Non-duality and Sufism
It is one of the glories of Sufism that it has never lost sight of the universality of ultimate Truth. It has not fallen into a narrow fanaticism. Jalaluddin Rumi tells in his Mathnawi how four comrades were once given a dirhem to spend between them. One of them, a Persian, said: ‘I will spend this on angur.’ The second, who was an Arab, said: ‘No, I want inab not angur.’ The third was a Turk and he said: ‘This money is mine. I don’t want inab. I want uzum.’ The fourth, a Greek, said: ‘Stop this talk. I want istafil.’ At last they were persuaded by a wise man to desist from their bickering. He pointed out that they were all calling in their own languages for a bunch of grapes. So they bought a dirhem’s worth of grapes between them and enjoyed them together.
The Truth and its realisation is like the grapes to the practising Sufis, who see the reality beyond the name, and who live the truth of the saying:
In the name of Him who has no name but who responds to whatever name you choose to call Him by.
Mohammed passed on the inner mystical teachings in private to his close disciples as well as laying the foundations of the outward creed of Islam and the procedures of public worship. These teachings were handed down through Ali, Abu Bakr and others who, in accordance with tradition, disclosed them to suitably qualified pupils who were deemed worthy of instruction. Many times in the Mathnawi, Jalaluddin Rumi begins to speak of these teachings and breaks off with the explanation that it is not permitted to say more. The truth is available to all sincere seekers who are prepared to undergo the necessary discipline under a teacher (Pir, Sheikh, or Murshid). In the same way, the masterpieces in the National Gallery can be seen by any visitor interested enough to go inside, but they are not hung at street corners to be subjected to dust and damage.
These teachings affirm the essential identity of the individual soul and God, and their seed can be traced back to verses in the Quran such as:
Wherever ye turn, there is the face of Allah.
If my servant ask thee about Me, lo, I am near! We (God) are nearer to man than his neck-vein.

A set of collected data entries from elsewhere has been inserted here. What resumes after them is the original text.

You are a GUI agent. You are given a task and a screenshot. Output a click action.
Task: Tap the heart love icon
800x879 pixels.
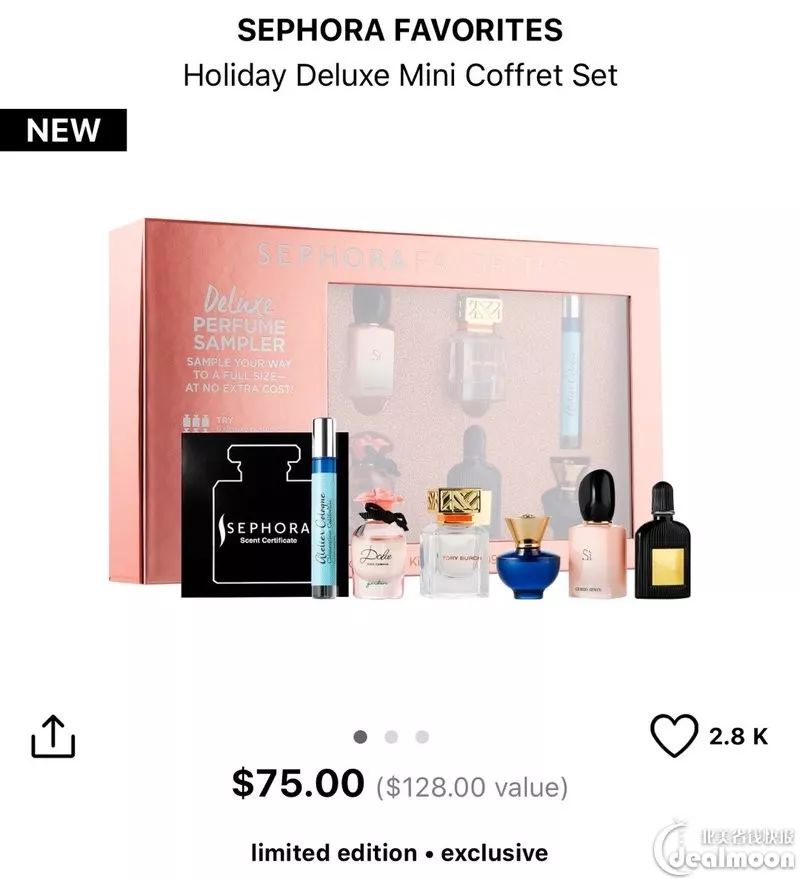pyautogui.click(x=674, y=736)
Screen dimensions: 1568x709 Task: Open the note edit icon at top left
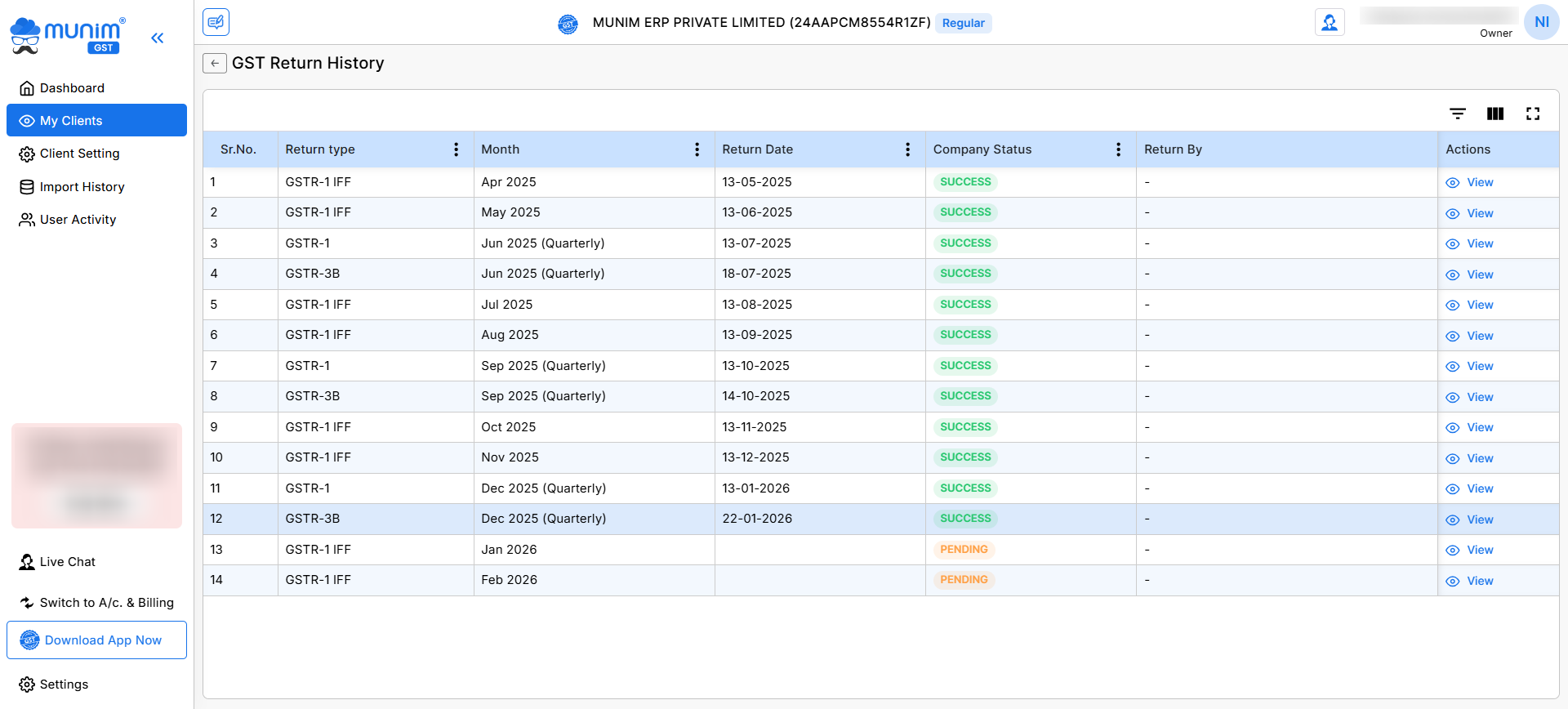pyautogui.click(x=216, y=22)
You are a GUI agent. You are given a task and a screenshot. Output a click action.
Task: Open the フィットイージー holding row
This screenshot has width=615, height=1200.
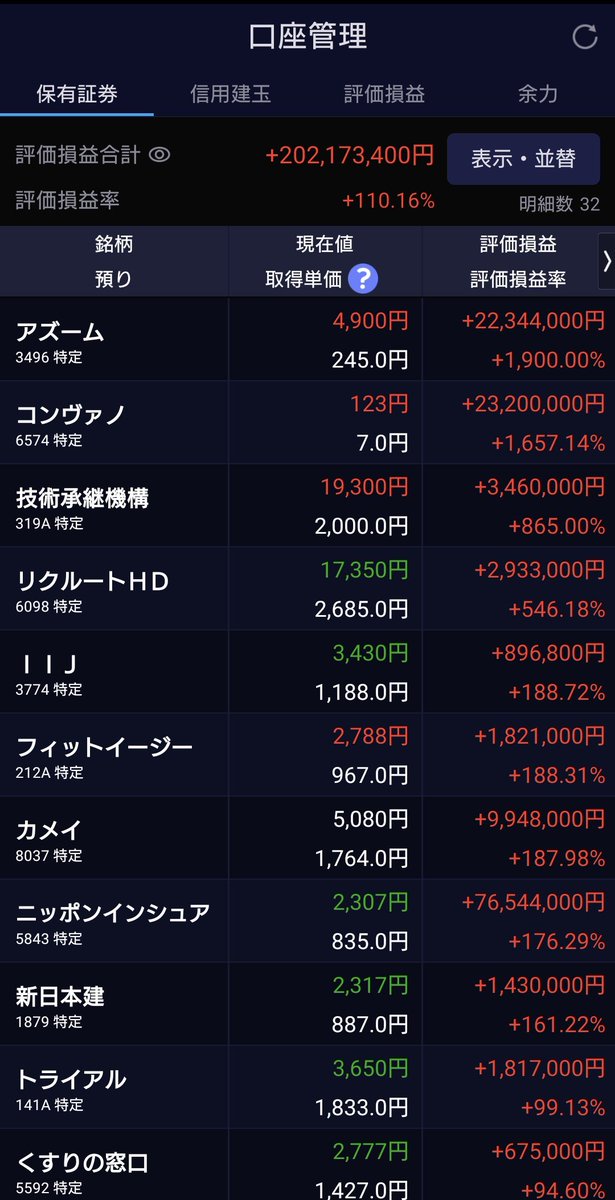(307, 755)
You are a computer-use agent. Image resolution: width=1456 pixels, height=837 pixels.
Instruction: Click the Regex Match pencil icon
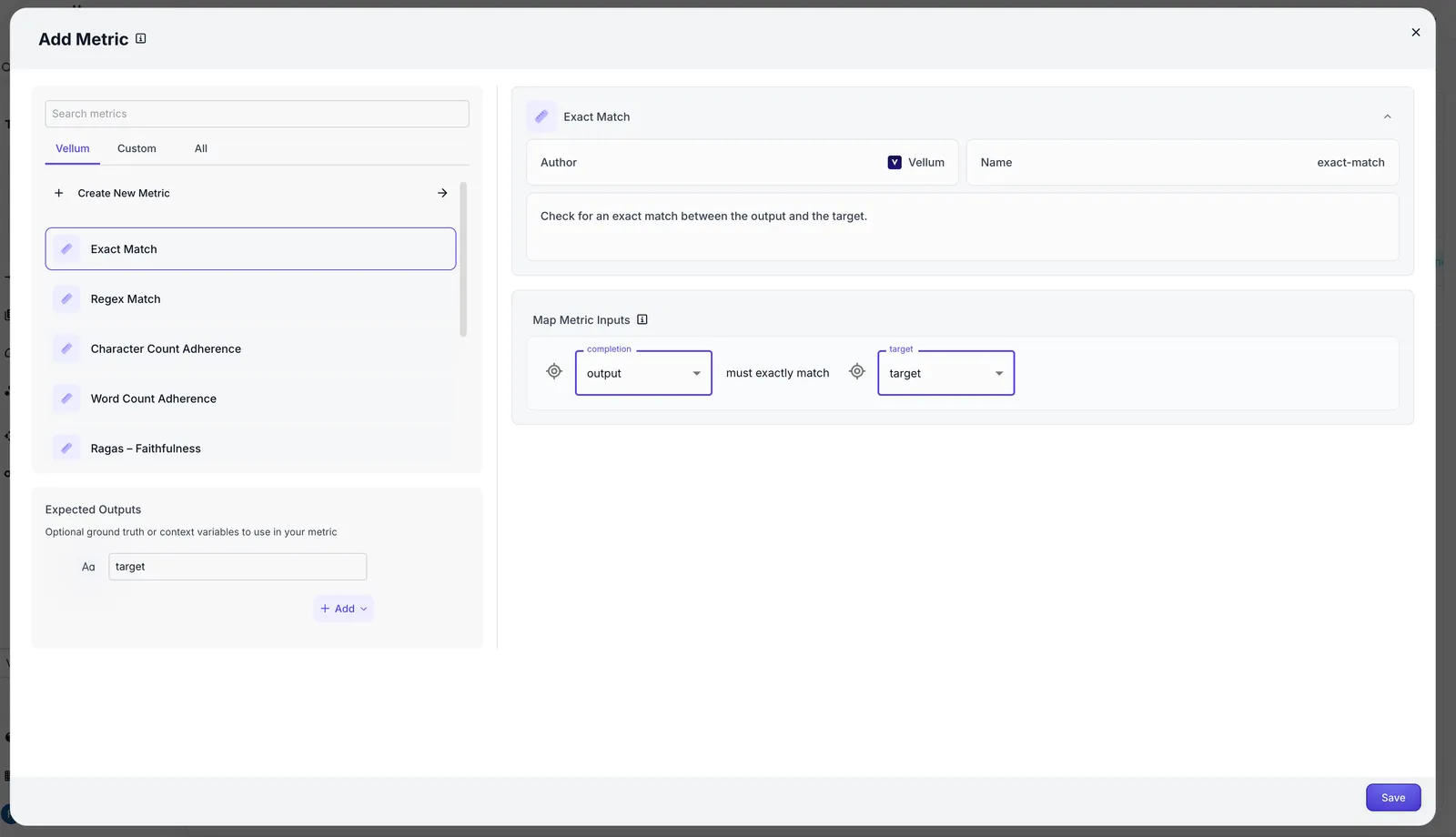66,298
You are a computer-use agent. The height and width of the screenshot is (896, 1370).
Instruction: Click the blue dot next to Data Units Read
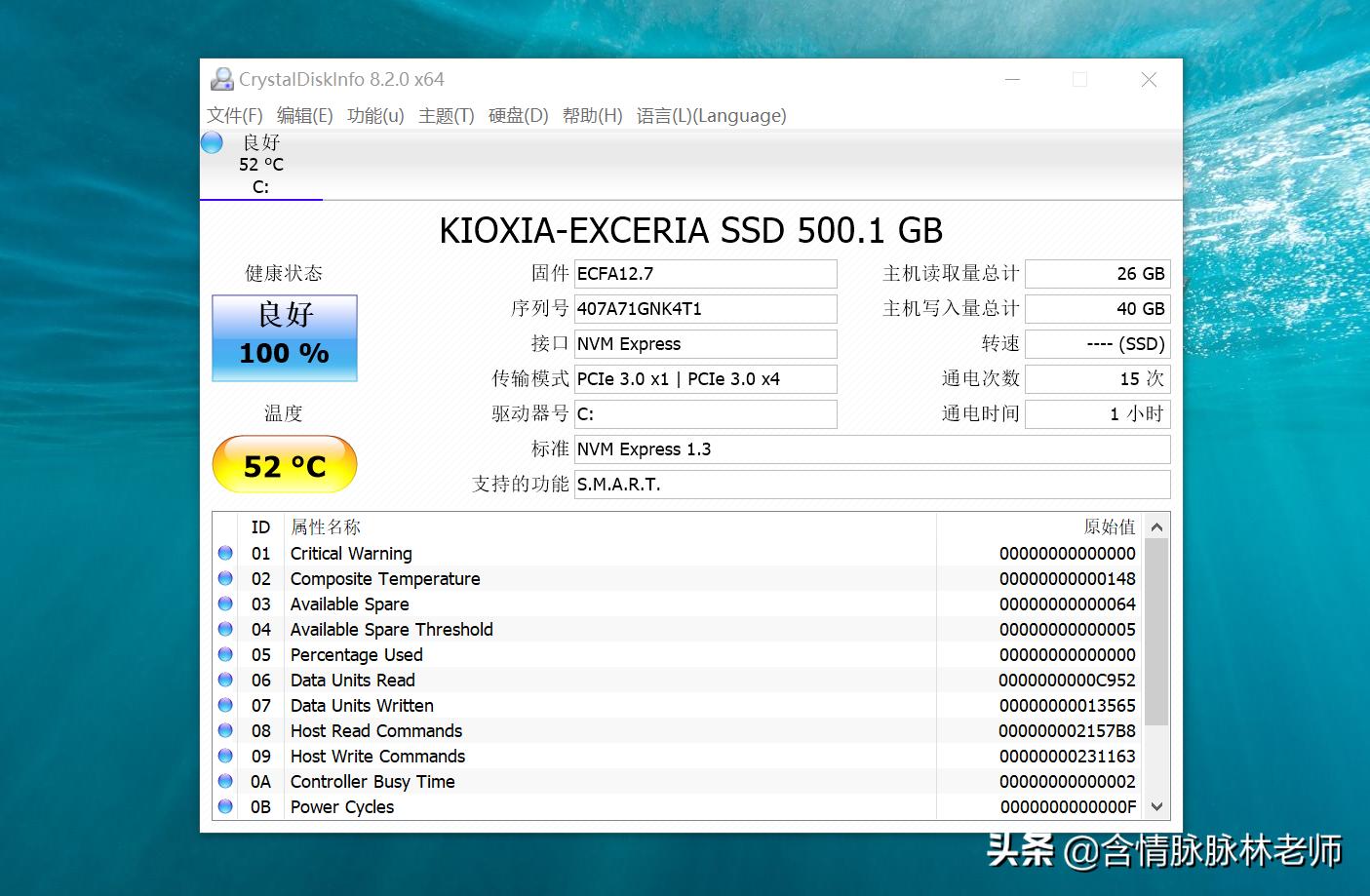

And in the earth are signs to those of real faith And in yourselves. What! do ye not see?
Just as St Francis returned to the Christian ideal of poverty and renunciation, the Sufis broke loose from pomp and ceremonial, and looked within themselves for religious inspiration. Shri Shankara in the similar circumstances of his day had taken a leading part in urging that the living spirit of religion is not to be found in the mechanical repetition of symbolic rituals. So also the Sufis looked back to the verse of the Quran:
Righteousness does not consist in turning to the East or West.
Rumi wrote:
The true mosque is built in a pure and holy heart. There let all men worship God, for He dwells there and not in a mosque of stone.